Unlike those three aforementioned all-stars, Anderson is interesting not because of his talent, but rather for his comparative lack thereof. As an undergraduate, the 6-feet 10-inch pogo stick and Long Beach native dropped out of the University of Houston to play Juco ball at Blinn College in Texas. There he showcased uncommon athleticism for a man his size, but NBA scouts weren't exactly lining up to get a glance at the latest Blinn College product.

The Birdman continued to chase his dream by signing with the now defunct Fargo-Moorehead Beez of the IBA. He played well and was the first player selected in NBDL history in 2001. His rare combination of size, tenacity and athleticism earned him a contract with the Denver Nuggets, and in 2004 he joined the Hornets.

However, Anderson still had his share of trials ahead of him. If Howard's performance symbolizes the rebirth of the dunk contest, Anderson's now infamous 2005 effort symbolized its death. The Birdman failed on a total of 13 attempts, drawing open laughter from the crowd and causing an unprecedented number of television sets across the country to turn off completely. This episode would have been laughed off if not for his 2006 violation of the NBA's "drugs of abuse" policy. For this violation he was given a two-year ban. Although the drug was undisclosed, it was rumored to have been methamphetamine.

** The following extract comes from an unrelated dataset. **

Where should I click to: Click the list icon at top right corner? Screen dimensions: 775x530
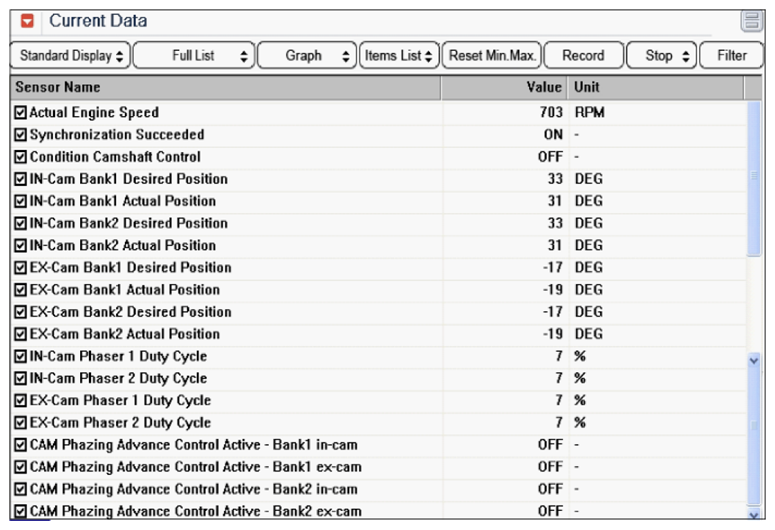point(751,21)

Why am I recounting this sad story to you now? For all you math majors out there, 2006 was exactly two years ago. Last Tuesday the Birdman was officially reinstated, and Wednesday he was resigned by the Hornets. Reportedly sober since the violation, Anderson is, from a basketball perspective, precisely what the Hornets need. As many western conference contenders made moves to bolster their front lines, the Hornets had been content to stay with Ryan Bowen and Hilton Armstrong as Tyson Chandler and David West's backups. Anderson is an immediate upgrade.

More than just because of basketball, however, Anderson belongs in New Orleans. Above all things he is tenacious. He cares deeply about what he is doing. This determination is contrasted only by his occasional debauchery. He has made mistakes. He was embarrassed on a national stage. He is looking for redemption. Does any of this sound familiar?